UMKC research finds beta blockers increase risk of death in noncardiac surgery

Unless you have serious cardiac issues, you should question why you would need to be started on a beta blocker for upcoming major surgery, new University of Missouri-Kansas City School of Medicine research finds.

The controversial practice of administering pre-surgery beta blockers to patients having noncardiac surgery is associated with an increased risk of death in patients with no heart risk factors, according to a new report released in JAMA Surgery by Mark L. Friedell, M.D., Chairman of the Department of Surgery at the University of Missouri-Kansas City School of Medicine, Truman Medical Centers and Saint Luke’s Hospital of Kansas City.  But beta blockers are beneficial for patients with three to four cardiac risk factors, according to the report.  Pre-surgery beta blockers are commonly given to patients having cardiac surgery.

Beta blockers are medications that reduce blood pressure and work of the heart by blocking the effects of adrenaline. They are regularly prescribed to treat various cardiac diseases, high blood pressure, glaucoma and migraines. When you take beta blockers, the heart beats more slowly and with less force.

“This is very important: Anyone on a daily beta blocker for any reason should stay on the beta blocker before surgery; it should not be stopped,” Friedell said. “This is the consensus of the cardiology societies in the United States.”

But beta-blocker use in patients who are undergoing noncardiac surgery is controversial because of the increased risk of low blood pressure and stroke.

Because of the persistent controversy, Friedell and coauthors analyzed data from the Veterans Health Administration to examine the effect of pre-surgery beta blockers on patients having noncardiac surgery by measuring 30-day surgical mortality.

The analysis included 326,489 patients: 314,114 (96.2 percent) had noncardiac surgery and 12,375 (3.8 percent) had cardiac surgery.
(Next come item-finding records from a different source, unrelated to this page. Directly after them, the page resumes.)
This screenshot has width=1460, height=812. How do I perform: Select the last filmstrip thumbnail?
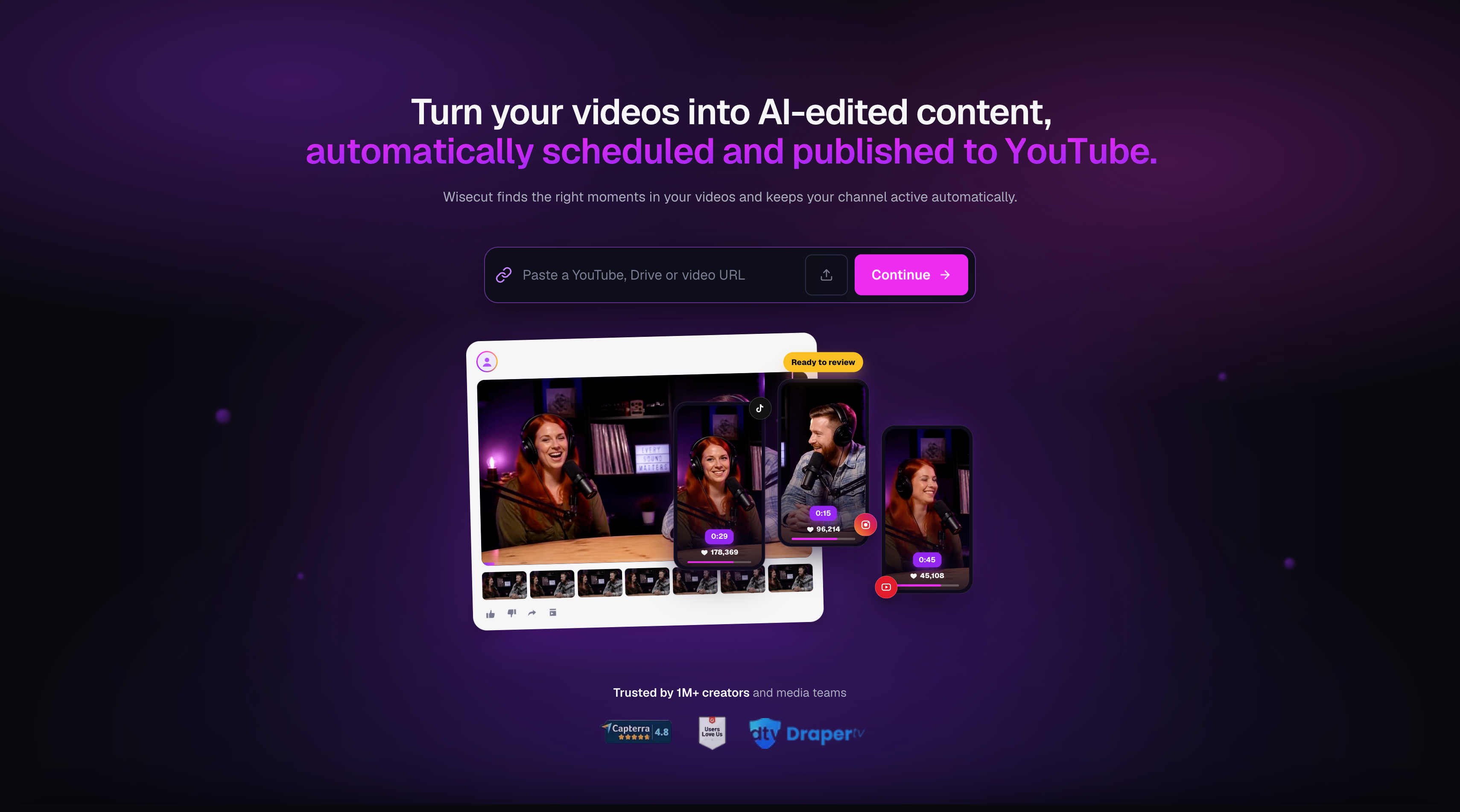(790, 578)
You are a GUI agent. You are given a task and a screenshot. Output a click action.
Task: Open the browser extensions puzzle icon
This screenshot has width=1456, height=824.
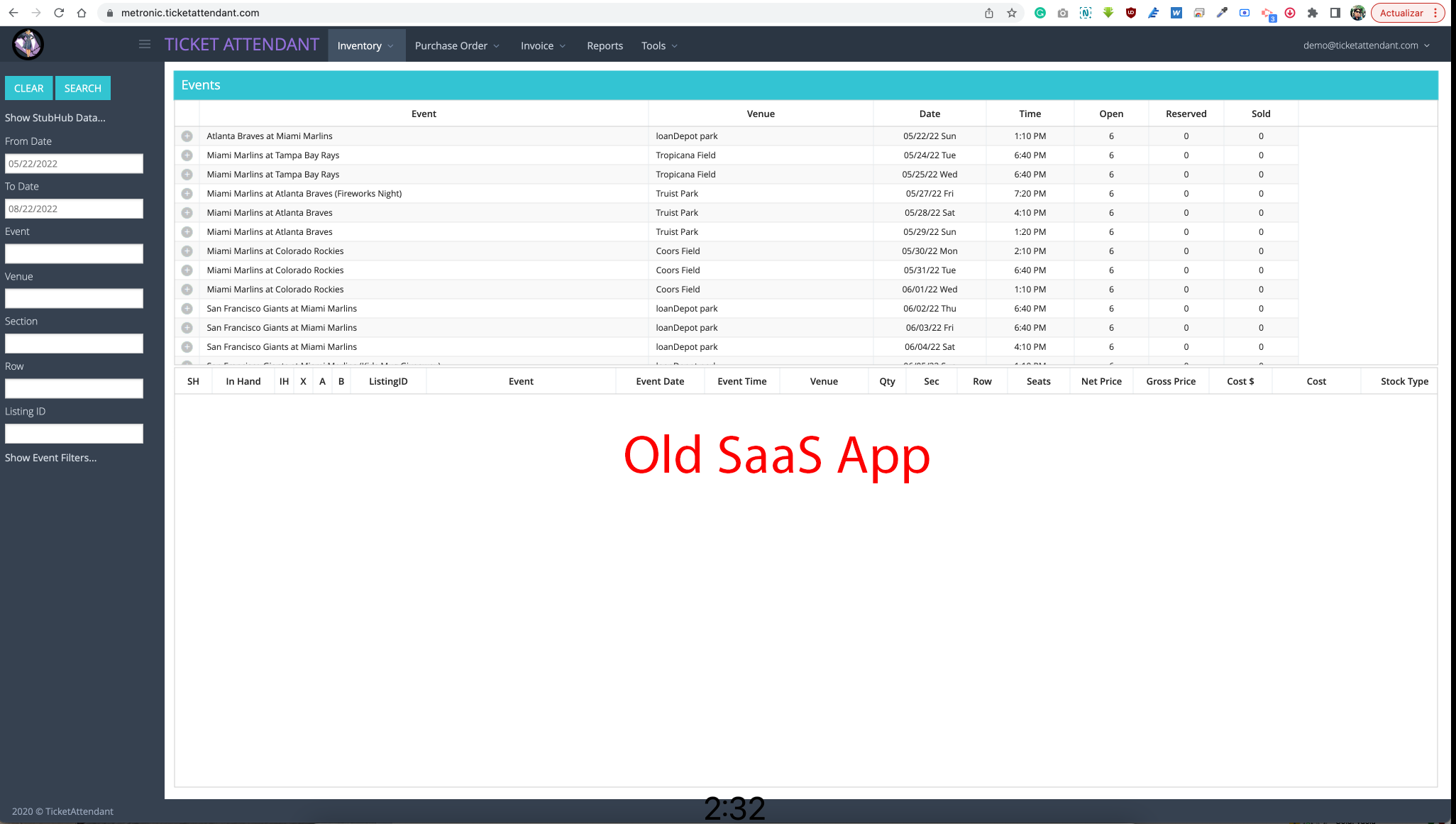pyautogui.click(x=1313, y=13)
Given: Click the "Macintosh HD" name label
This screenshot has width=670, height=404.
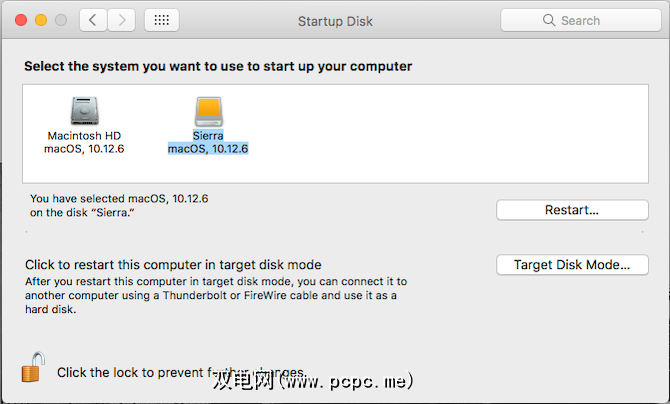Looking at the screenshot, I should pos(84,135).
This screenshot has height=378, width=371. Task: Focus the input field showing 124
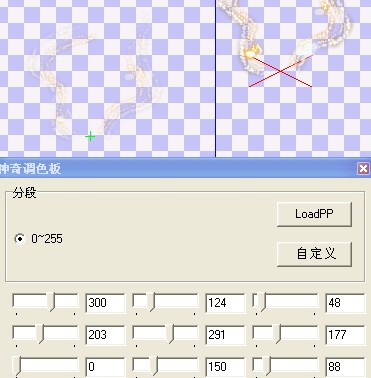[x=225, y=303]
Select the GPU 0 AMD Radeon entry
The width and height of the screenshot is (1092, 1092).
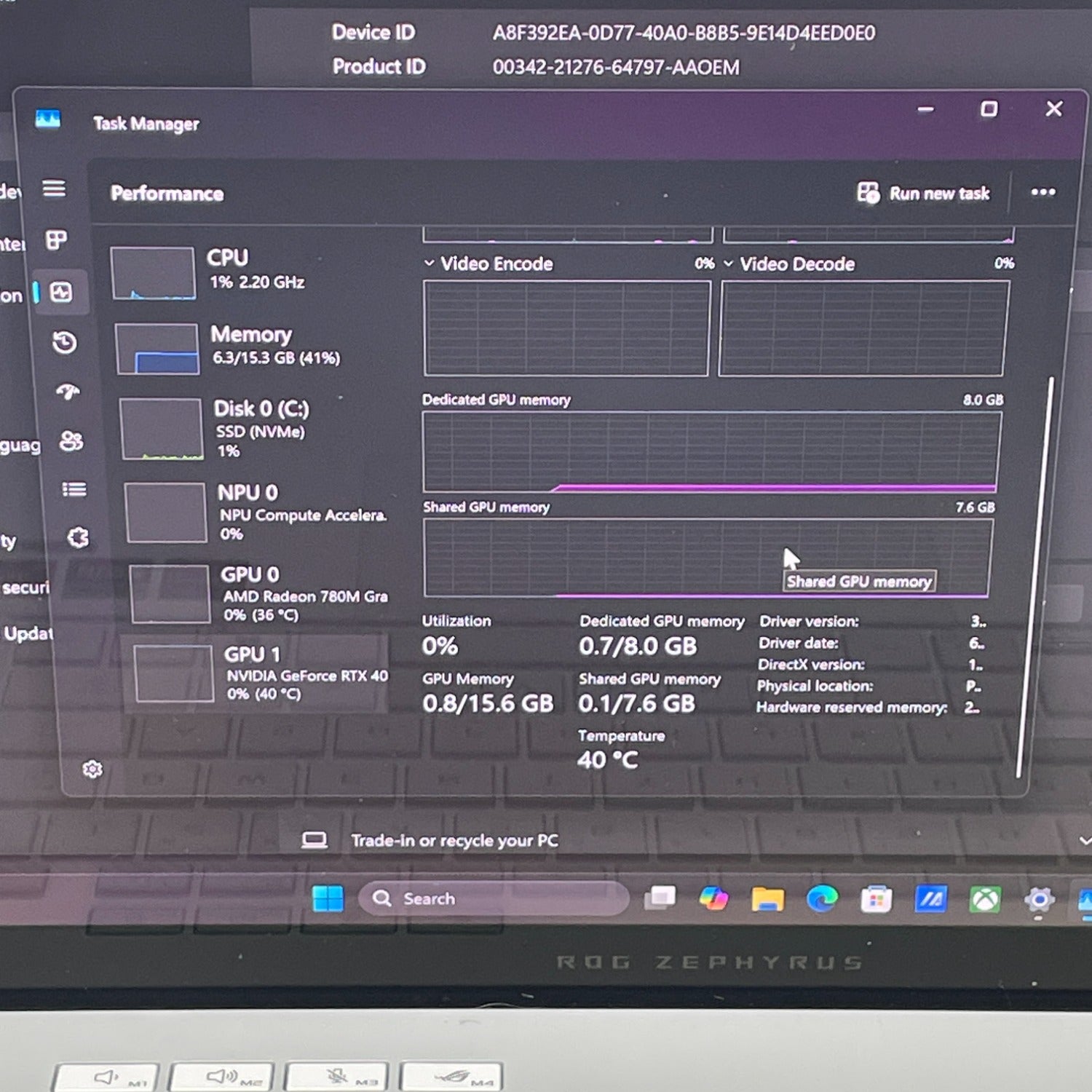tap(259, 595)
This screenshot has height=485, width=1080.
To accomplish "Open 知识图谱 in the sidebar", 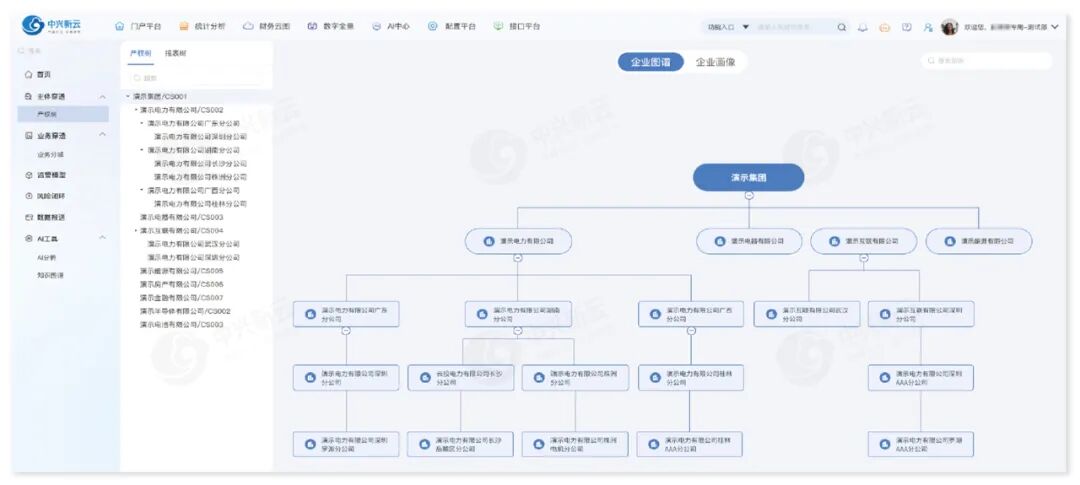I will [50, 275].
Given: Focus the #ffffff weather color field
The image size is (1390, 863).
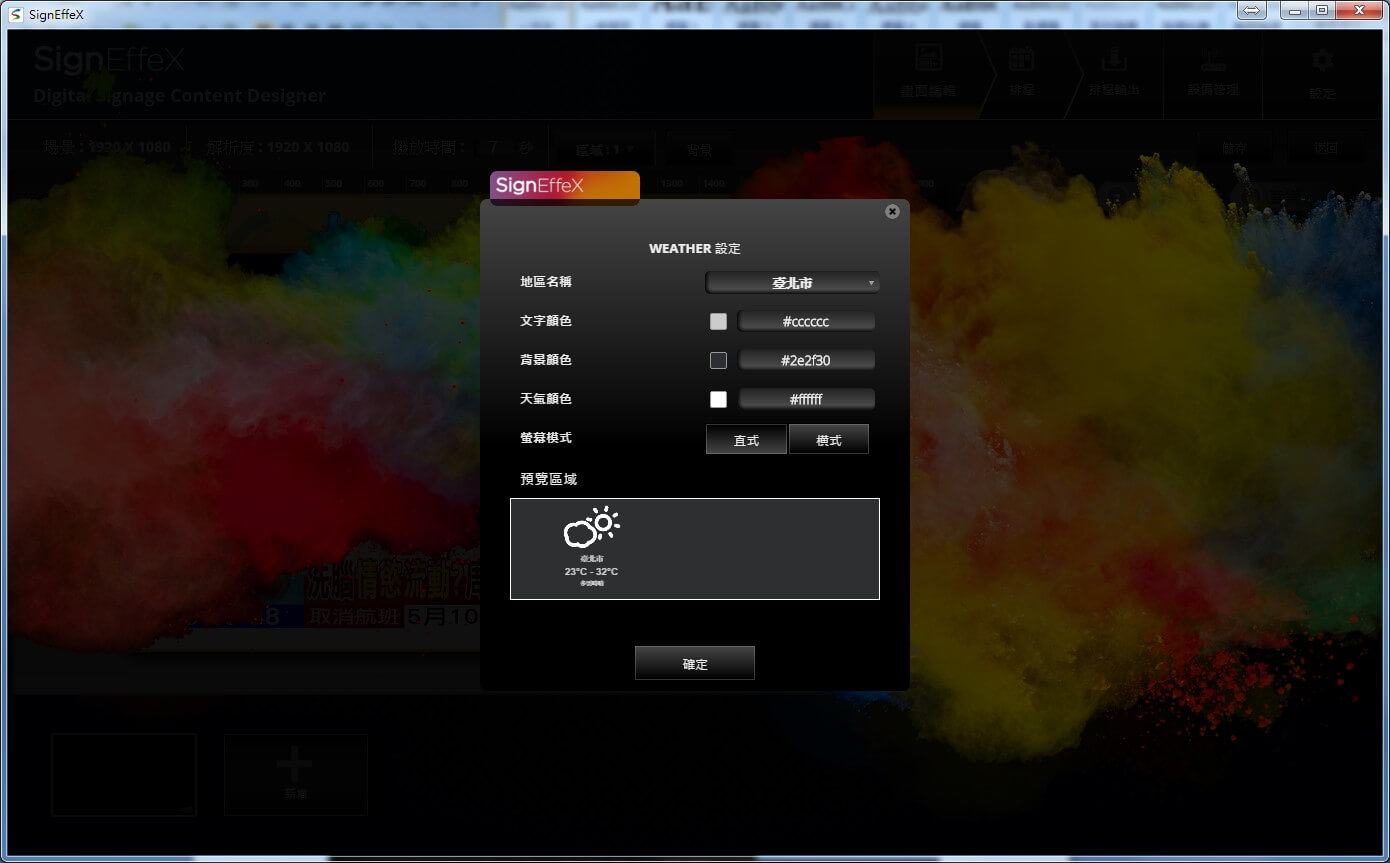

Overall, 141,185 patients (43.2 percent) received a beta blocker. Of the patients having cardiac surgery, 8,571 (69.3 percent) received a beta blocker and 132,614 (42.2 percent) of the patients having noncardiac surgery got one.

The results suggest that among patients with no cardiac risk factors having noncardiac surgery, those patients receiving beta blockers were significantly more likely to die than those not receiving beta blockers. The risk of death decreased for those patients with one to two risk factors but the reduction was not significant.  However, for patients having noncardiac surgery with three to four cardiac risk factors, those receiving beta blockers were significantly less likely to die than those not receiving beta blockers, the authors found. They did not observe similar results in patients having cardiac surgery.

“Most important, the use of beta blockers in patients with no cardiac risk factors appears to be associated with a higher risk of death, which has, to our knowledge, not been previously reported,” the study concludes.

In 2012, Friedell joined the UMKC School of Medicine as the Ralph R. Coffey Endowed Chair. He is renowned for his knowledge in vascular surgery, general surgery and surgical education.